Changes after the update of August-September 2024¶
See also the recording of the user update webinar of October 2, 2024.
Recent changes are in dark blue.
This page will be updated as we learn about problems with the system after the update and figure out workarounds for problems. Even though this time we had the opportunity to do more testing then during previous updates, most testing was not on the main system and the system was also not a full copy of LUMI. Moreover, it turns out that there are always users who use the system in a different way than we expected and run into problems that we did not expect.
Almost all software components on LUMI have received an update during the past system maintenance. The user-facing updates are:
-
The operating system is now SUSE Enterprise Linux 15 SP5 on the login nodes (formerly SP4), and the matching version of Cray Operating System on the compute nodes.
-
Slurm is upgraded to version 23.02.7.
-
The libfabric CXI provider has also been upgraded to a newer version.
-
ROCm 6.0.3 is now the system-installed and default ROCm version and ROCm 5.2.3 is no longer on the system.
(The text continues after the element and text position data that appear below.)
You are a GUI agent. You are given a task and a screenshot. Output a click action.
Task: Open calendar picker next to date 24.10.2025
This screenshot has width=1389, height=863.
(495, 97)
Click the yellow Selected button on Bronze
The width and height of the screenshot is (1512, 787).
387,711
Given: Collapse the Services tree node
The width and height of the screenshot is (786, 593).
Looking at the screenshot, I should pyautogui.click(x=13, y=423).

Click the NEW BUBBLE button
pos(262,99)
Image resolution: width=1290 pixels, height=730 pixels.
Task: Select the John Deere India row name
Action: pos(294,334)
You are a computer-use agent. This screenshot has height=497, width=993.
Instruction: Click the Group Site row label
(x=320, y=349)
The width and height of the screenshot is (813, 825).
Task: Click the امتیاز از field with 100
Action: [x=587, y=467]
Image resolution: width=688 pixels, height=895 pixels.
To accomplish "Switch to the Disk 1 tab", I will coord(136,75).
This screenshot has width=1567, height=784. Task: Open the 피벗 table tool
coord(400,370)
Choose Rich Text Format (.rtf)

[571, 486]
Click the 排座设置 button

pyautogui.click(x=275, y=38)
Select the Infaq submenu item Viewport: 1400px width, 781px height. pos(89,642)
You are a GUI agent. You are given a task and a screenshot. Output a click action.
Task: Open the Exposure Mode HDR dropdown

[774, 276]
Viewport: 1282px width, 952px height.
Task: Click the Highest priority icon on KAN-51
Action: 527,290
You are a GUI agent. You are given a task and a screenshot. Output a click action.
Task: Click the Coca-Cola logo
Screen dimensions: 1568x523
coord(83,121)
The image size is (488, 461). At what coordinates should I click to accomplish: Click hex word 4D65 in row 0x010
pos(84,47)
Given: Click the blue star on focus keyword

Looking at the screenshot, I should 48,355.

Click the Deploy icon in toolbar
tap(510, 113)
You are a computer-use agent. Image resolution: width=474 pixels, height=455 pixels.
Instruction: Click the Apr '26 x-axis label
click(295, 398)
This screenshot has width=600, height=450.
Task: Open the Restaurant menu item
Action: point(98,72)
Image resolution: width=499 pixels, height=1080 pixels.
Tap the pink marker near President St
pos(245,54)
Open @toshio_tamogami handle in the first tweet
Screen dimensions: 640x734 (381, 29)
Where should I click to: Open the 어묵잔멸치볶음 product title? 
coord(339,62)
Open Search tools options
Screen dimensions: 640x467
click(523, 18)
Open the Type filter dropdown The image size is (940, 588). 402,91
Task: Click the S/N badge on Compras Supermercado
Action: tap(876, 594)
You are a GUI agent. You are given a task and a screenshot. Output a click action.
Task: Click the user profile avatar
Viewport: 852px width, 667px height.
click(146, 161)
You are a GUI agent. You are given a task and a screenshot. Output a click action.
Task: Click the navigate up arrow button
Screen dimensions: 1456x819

The installed driver should be able to install ROCm version 5.6 to 6.2, but that does not imply that all of those versions will work with all versions of the Cray Programming Environment. Each version of the Cray Programming Environment has only been tested with one or two versions of ROCm.
-
Two new programming environments have been installed, see the next section.
As after previous maintenance periods, the visualisation nodes in the lumid
partition are not yet available as they require a slightly different setup.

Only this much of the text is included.